**What you need to do**
[a] Answer these from the Opera House diversity text below, one per line:
(i) Which anniversary is the Opera House approaching?
(ii) Over how many years does it set out the positive change it wants to drive?
(iii) Who does the text list as "everyone" who should feel accepted and supported?
[b] Can you write what comes next in the Opera House diversity text below, picking up after its final sentence?

Diversity, inclusion & belonging
The Opera House plays an important role in shaping our nation, life and culture. As we approach our 50th anniversary, we are setting out the positive change we want to drive over the next two years, and beyond. Because we have a committed workforce. Because it will make the Opera House a better place for everyone. Because what we do next will inspire others.
Our vision for diversity, inclusion and belonging:
The Sydney Opera House – who we are and everything we do – reflects and respects the diversity of the community.
What do we mean by diversity, inclusion & belonging?
The range of people throughout the organisation – ‘who’s making decisions, being recruited, and promoted’ – and the programming and experiences we offer.
Respecting and celebrating our differences – and what we have in common – in the way we work and how we treat each other.
Creating an equitable and welcoming environment in which everyone – all staff, artists, audiences and visitors – feels accepted and supported.
Guiding us to achieve our strategic goals
The Diversity, Inclusion & Belonging Strategy will guide us in achieving our vision, mission and values.

**Given information**
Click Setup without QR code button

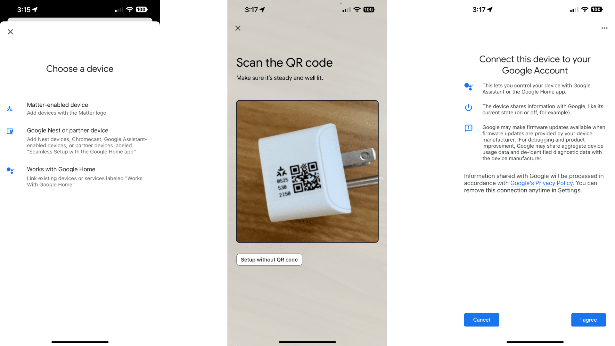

**Written responses**
[a]
(i) Its 50th anniversary.
(ii) Two years, and beyond.
(iii) All staff, artists, audiences and visitors.

[b]
Our vision is to be as bold and inspiring as the Opera House itself. Our mission is to treasure and renew the Opera House for future generations of artists, audiences and visitors; and to inspire, and strengthen the community, in everything we do. Our values are safety, our greatest responsibility; creativity, being bold and innovative; excellence, to strive for the best; collaboration, working as one team; and accountability, to focus and own it.
Find out more about our vision, mission and values in the Sydney Opera House Strategy.
The strategy is also aligned with our commitment to the UN Global Goals.
Sydney Opera House belongs to everyone. As an organisation, our goal is to provide barrier-free access, making the site, building and the experiences they offer accessible to all people.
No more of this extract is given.